Saturday, March 14, 2009

Tenenbaum seeks reconsideration of webcast order that he won

When William F. Buckley ran for mayor of New York in 1965, the conservative commentator was asked what he would do if he won. "Demand a recount," he memorably responded.

Now Harvard Law Professor Charles Nesson appears to be following the Buckley script in his continuing efforts to have an upcoming motion hearing in his defense of accused peer-to-peer infringer Joel Tenenbaum webcast to the world. Having won a motion to permit the webcast, Nesson has filed...a motion for reconsideration!

This takes some explaining. After Federal District Judge Nancy Gertner granted Tenenbaum's motion for the webcast, the record label plaintiffs appealed to the First Circuit. The First Circuit then announced it found a 1996 Judicial Council resolution -- previously missed by all involved -- hostile to cameras in District Court courtrooms. The First Circuit asked for additional briefing to address the resolution, and Judge Gertner also invited a motion for reconsideration.

One would expect such a motion for reconsideration to come from the labels, which lost in the District Court. But the labels demurred, deciding instead to keep the focus on the First Circuit. But Nesson apparently couldn't resist, and filed a motion (a day past the court's deadline) asking for reconsideration (and then reaffirmation) of the motion he won!

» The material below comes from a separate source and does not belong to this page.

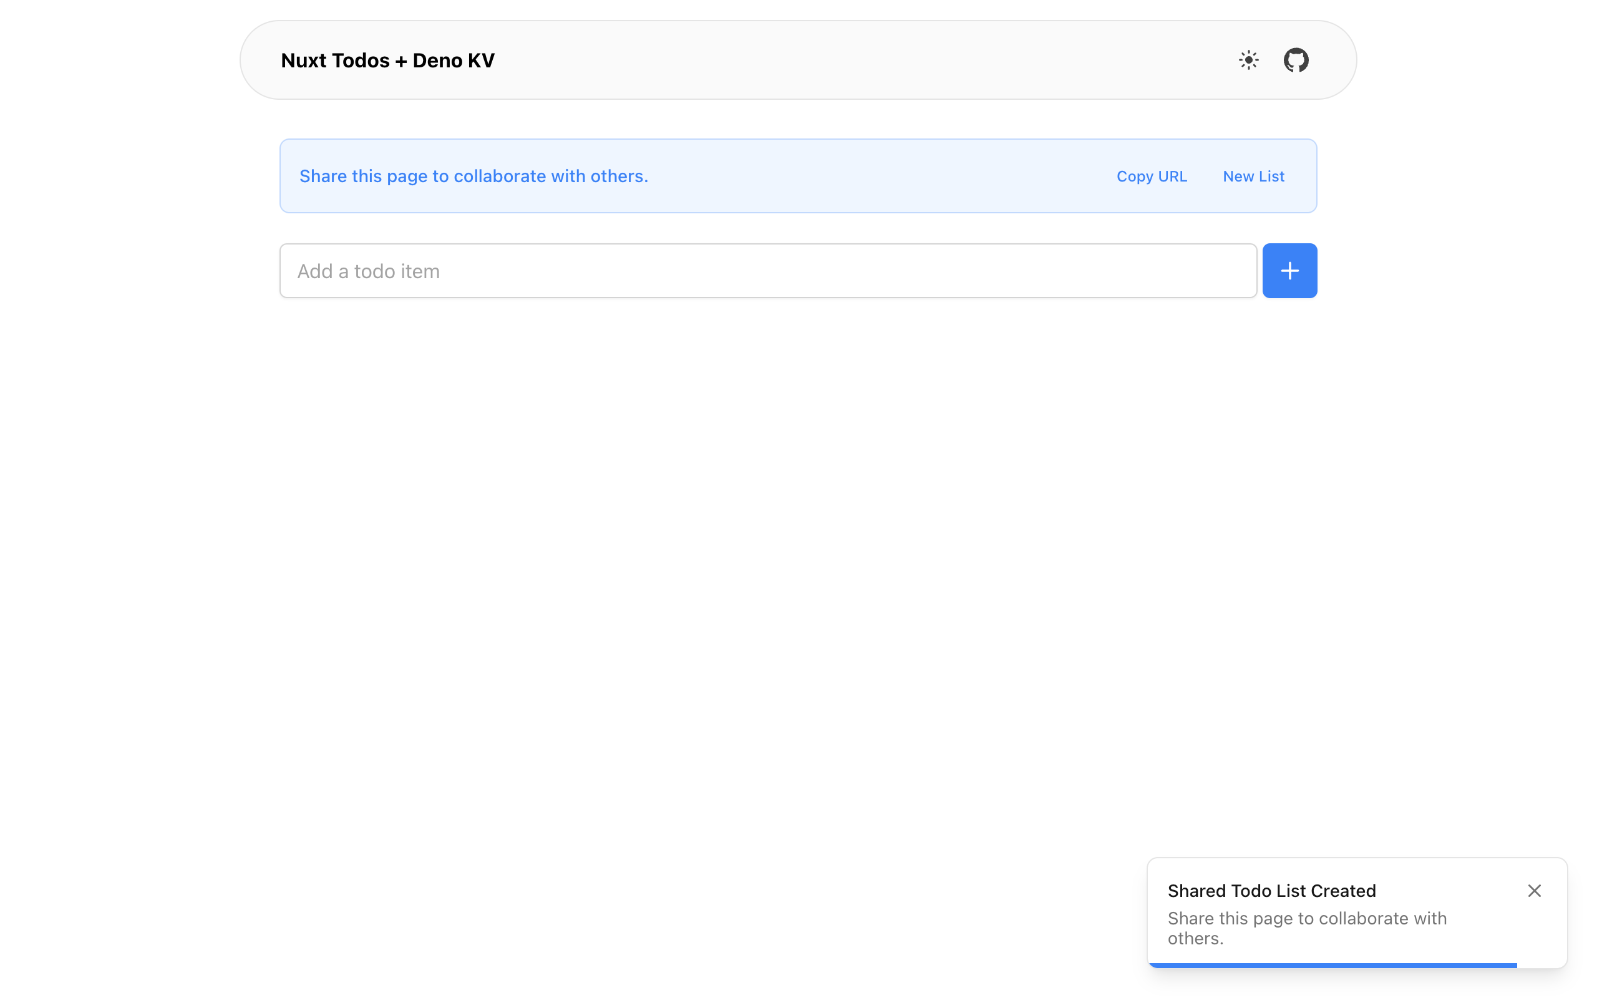Focus the Add a todo item field
This screenshot has height=998, width=1597.
click(767, 271)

Tenenbaum's first legal argument is actually interesting; he claims that the 1996 resolution is ineffective because it was not properly subject to public notice and comment. I don't have an opinion on the merits of that claim yet. The factual evidence presented does not seem to definitively settle the question; it's limited to a declaration from an attorney for Courtroom View Network (which will facilitate the webcast, if it occurs) who says he spoke with a court official who "could not find any record of the Resolution having been distributed to the public." But just because this official couldn't find the record of distribution doesn't mean that it never happened. (Tenenbaum's second argument -- that it's a violation of his constitutional right to an open trial if there's no webcast -- is, I'm afraid, a non-starter. Federal courts have not been receptive to the argument that there's a constitutional right to cameras in the courtroom.)

Bottom line: I think we can safely say that this webcast issue now officially qualifies as a procedural morass. There is briefing occurring on the same issue simultaneously in the District Court and Court of Appeals. And who knows what will happen if Judge Gertner reverses or modifies her webcast order before the April 8 oral argument in the First Circuit (which, irony of ironies, will be webcast)?